◆ Records to use
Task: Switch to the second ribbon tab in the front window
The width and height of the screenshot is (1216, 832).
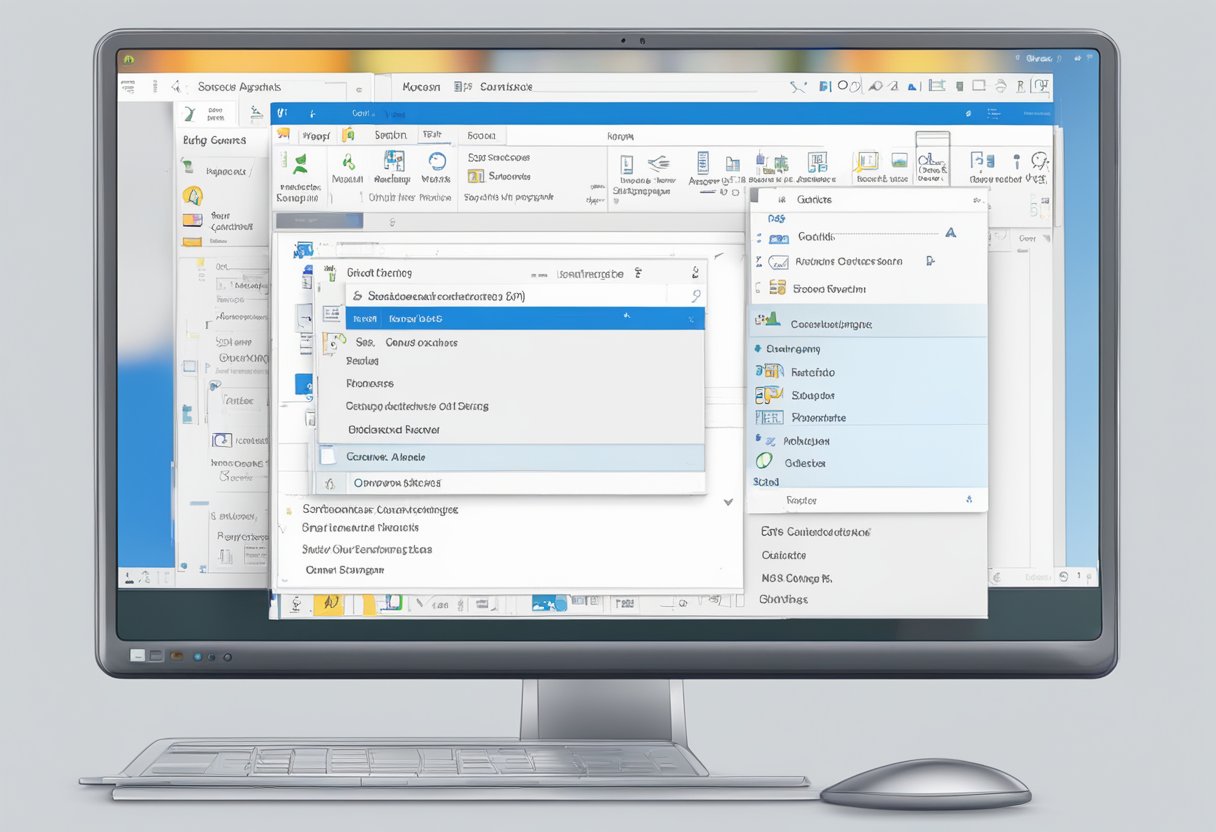Action: point(390,135)
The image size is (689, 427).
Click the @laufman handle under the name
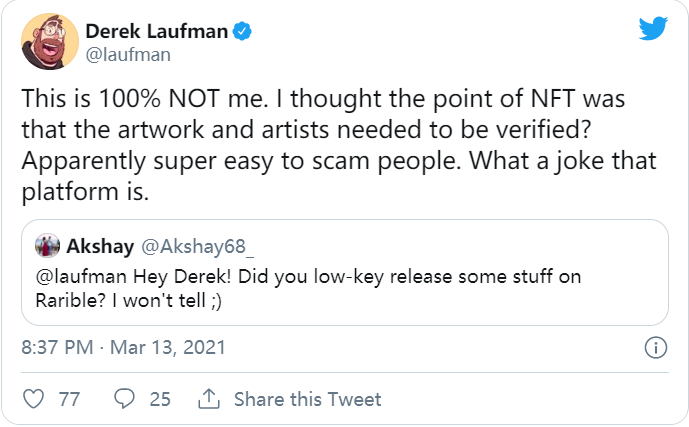coord(128,55)
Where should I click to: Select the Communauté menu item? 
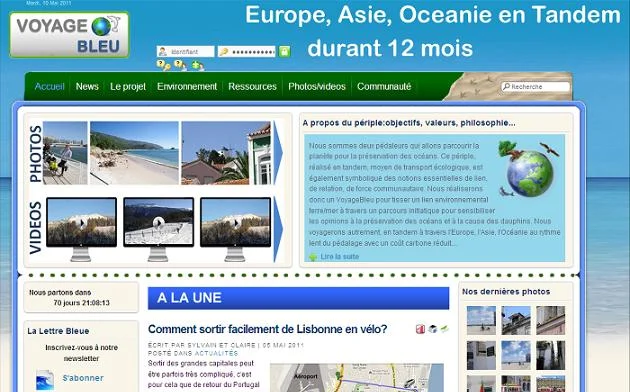pos(384,87)
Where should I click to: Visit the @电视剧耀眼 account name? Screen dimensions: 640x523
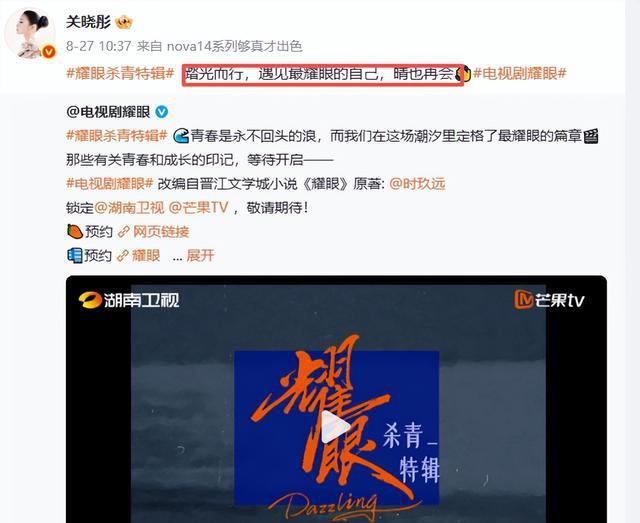point(108,111)
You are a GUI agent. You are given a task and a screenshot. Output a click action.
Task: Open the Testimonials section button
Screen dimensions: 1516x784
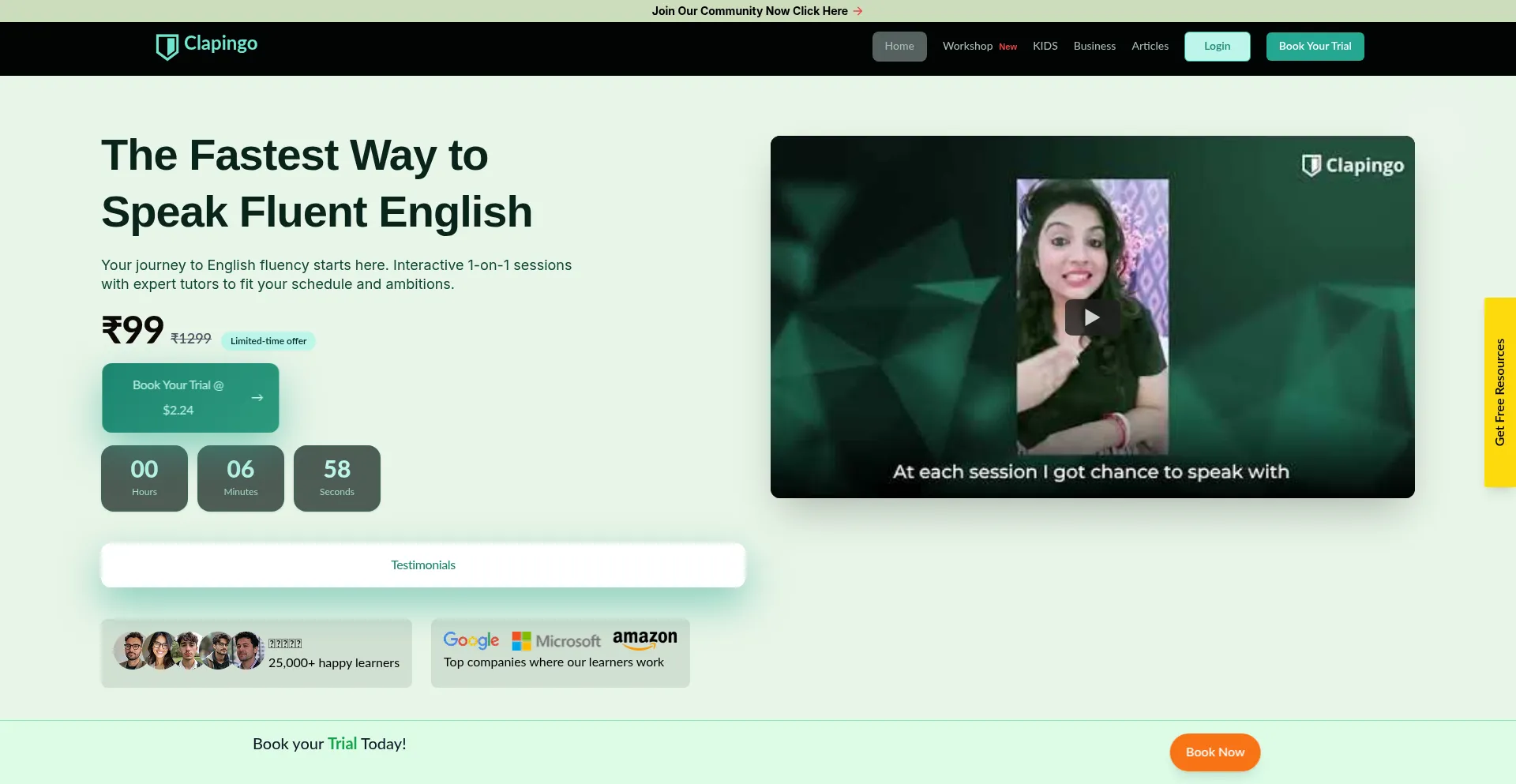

◆ Work to be completed
Rewrite all the items above, replacing "Screen dimensions" with "Resolution" wherever it occurs and leaving everything else unchanged. Omit the pictures.

◆ Exercise answer
Task: Switch to the second ribbon tab in the front window
The width and height of the screenshot is (1216, 832).
Action: point(390,135)
The image size is (689, 427).
Click the @laufman handle under the name
coord(128,55)
Where should I click to: Select the Communauté menu item? 
pos(384,87)
Where should I click to: Visit the @电视剧耀眼 account name? Resolution: 640x523
point(108,111)
You are a GUI agent. You are given a task and a screenshot. Output a click action.
Task: Open the Testimonials section button
Resolution: 1516x784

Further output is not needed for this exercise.